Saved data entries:

BEGIN

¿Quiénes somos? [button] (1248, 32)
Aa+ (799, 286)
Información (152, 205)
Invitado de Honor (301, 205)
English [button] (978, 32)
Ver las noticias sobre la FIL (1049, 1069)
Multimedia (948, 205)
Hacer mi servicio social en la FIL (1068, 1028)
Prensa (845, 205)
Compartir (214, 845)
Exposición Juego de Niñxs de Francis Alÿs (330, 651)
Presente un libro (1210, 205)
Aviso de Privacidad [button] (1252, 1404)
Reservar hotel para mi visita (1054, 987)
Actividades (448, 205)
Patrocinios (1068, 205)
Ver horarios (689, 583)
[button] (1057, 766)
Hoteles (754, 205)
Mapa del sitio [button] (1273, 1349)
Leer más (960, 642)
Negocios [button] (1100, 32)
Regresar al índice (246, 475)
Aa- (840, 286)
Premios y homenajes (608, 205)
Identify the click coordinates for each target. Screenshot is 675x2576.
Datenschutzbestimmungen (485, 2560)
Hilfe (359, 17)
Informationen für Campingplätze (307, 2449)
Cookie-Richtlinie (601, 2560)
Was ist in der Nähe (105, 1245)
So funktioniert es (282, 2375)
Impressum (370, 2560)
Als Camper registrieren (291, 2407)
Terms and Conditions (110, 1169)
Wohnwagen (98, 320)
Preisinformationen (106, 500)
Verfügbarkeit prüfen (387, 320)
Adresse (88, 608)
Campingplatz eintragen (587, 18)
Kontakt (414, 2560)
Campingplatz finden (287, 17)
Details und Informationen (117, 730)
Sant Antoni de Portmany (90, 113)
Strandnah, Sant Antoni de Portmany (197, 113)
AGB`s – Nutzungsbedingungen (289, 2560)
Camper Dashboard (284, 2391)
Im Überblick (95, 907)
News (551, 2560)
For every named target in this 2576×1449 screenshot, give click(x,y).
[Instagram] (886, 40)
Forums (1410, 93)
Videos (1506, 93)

END

→ **Problem to solve**: If a line in the records contains the string "Portmany", include it in the count; report that count alone.

→ **Result for this task**: 2